What this task involves - The word "will" turns up on some lines of this data; say how many, and give no other text.

··· Available data ···

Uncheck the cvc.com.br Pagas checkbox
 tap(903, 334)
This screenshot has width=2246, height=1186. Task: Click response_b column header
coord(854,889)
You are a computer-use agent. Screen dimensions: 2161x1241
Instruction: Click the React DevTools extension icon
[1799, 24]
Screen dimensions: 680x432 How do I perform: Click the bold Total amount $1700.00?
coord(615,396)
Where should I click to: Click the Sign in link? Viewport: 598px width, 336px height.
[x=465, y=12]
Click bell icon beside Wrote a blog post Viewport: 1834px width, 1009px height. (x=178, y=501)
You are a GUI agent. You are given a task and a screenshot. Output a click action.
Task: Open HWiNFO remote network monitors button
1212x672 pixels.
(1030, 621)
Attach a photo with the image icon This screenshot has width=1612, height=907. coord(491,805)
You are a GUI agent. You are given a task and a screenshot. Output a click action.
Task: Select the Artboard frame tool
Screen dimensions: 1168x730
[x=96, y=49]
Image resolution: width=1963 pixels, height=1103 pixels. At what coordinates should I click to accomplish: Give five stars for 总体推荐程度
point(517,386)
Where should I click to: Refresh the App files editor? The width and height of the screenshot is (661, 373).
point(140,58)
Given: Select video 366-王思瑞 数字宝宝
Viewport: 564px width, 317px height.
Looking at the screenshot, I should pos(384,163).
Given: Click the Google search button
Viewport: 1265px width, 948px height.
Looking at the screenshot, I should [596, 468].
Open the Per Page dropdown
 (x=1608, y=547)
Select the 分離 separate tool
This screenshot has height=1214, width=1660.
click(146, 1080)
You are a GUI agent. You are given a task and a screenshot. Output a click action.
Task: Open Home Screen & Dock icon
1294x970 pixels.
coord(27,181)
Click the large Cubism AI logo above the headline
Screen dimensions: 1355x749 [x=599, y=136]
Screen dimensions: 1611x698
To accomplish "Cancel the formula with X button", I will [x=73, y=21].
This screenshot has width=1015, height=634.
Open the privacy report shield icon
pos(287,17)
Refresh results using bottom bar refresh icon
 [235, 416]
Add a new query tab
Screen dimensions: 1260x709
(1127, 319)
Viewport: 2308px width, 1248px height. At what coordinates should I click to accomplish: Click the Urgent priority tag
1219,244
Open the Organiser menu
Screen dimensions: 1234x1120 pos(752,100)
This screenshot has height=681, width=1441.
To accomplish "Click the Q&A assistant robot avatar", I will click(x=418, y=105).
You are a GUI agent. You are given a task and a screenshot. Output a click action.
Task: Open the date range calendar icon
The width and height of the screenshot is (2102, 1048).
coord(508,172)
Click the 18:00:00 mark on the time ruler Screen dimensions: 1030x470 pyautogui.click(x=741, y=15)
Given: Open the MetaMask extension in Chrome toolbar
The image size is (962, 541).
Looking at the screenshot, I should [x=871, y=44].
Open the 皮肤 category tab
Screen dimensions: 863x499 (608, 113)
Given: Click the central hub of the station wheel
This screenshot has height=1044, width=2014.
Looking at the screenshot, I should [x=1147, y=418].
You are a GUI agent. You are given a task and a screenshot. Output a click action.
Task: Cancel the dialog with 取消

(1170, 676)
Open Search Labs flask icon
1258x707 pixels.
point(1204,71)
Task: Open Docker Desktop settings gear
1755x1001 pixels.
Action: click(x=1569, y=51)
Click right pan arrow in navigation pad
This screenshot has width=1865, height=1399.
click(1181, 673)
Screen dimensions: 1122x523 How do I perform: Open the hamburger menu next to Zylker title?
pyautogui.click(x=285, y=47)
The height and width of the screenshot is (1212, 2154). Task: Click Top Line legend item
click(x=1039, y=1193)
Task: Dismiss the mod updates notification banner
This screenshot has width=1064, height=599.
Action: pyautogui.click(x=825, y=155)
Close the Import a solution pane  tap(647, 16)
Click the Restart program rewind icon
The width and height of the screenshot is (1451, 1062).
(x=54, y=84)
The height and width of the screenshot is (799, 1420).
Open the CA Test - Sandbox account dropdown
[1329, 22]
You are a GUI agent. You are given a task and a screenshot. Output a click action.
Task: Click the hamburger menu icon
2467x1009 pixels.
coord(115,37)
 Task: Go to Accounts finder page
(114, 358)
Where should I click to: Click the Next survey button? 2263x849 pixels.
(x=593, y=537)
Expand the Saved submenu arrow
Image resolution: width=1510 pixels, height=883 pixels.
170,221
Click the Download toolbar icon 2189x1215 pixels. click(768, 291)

···

Answer for this exercise - 2